Tuesday, October 2, 2012

The Crap That Legends Are Made Of: "The Legend of the Chupacabra" (2000)

The chupacabra, according to this mockumentary, is a mysterious creature that has been killing and eating Hispanic goats in Latin America and Mexico for years.

One has crossed the border into southern Texas, and a cute, intrepid cryptozoologist (no, I did not make up that word) go to an isolated ranch to find one. Her uncle was killed by the creature, and some grainy video footage of the monster exists. She takes a badass black guy with a gun and two cameramen (for easy-to-edit coverage), and they go a-huntin' for chupacabras. Ten minutes into the film, they find it.

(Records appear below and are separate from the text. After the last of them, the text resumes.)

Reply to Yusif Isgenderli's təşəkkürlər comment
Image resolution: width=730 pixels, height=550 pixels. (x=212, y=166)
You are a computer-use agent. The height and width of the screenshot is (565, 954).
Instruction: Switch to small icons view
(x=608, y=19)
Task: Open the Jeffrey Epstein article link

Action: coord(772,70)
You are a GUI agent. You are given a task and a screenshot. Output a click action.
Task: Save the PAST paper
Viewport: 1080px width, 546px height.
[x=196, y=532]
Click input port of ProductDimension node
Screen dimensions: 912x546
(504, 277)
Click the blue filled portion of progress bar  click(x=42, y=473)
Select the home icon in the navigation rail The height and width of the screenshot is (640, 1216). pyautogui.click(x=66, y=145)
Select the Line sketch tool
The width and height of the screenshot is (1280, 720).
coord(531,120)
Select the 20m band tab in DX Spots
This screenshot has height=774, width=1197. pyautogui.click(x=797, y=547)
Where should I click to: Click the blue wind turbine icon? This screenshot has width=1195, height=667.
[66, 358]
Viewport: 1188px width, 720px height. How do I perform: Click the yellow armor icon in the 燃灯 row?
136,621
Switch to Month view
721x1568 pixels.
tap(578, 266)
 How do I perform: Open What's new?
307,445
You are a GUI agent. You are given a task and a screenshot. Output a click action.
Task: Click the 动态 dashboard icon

The rest of the film has the team of documentarians getting attacked by the bloodthirsty monster, and stilted dialogue. At one point, the team runs into a couple of hottie witches who lead them to the chupacabra's nest...for $100. If only the FBI knew about how cheaply Tex-Mex witches could be bought as informants. Whole decades of mythical beast reports could be cleared up with a blank check.

In the end, after the bloody deaths of characters you don't give a goat's patoot about, a chupacabra is captured, killed, and autopsied. The only point of the autopsy scene is to highlight the makeup department's efforts in such a cheap film.

The film is shot on video, just like "BWP," yet the cameraman characters never reload their tapes or recharge their camera batteries. The lead actress here is awful. The beauty of the average "BWP" was its use of improvisation during the production. Here, all the lines are written, and are delivered like a poorly rehearsed Christmas pageant.

The film is tinged with racism, as well. The only African-American here is a loudmouthed gun nut. At one point, as the crew breaks into an abandoned house, they find a trio of illegal immigrants who comically ask them if they are from the INS. Chortle, chortle.

The monster itself is a guy in a rubber suit, and nothing more. For such a lumbering and awkward beast, he is able to sneak up on the cast pretty quietly, whether they have idiotically locked themselves in a giant cage as bait, or cannot seem to get their only vehicle started.

The gore is gruesome, but when surrounded by this kind of stupidity, it loses all of its effectiveness. I do not know if this was shot before or after "BWP," but I can honestly say this is the worst film ever made in southern Texas about a mythical beast.

Pray there are not any sequels, I will start a letter writing campaign to Troma. (*) out of five stars.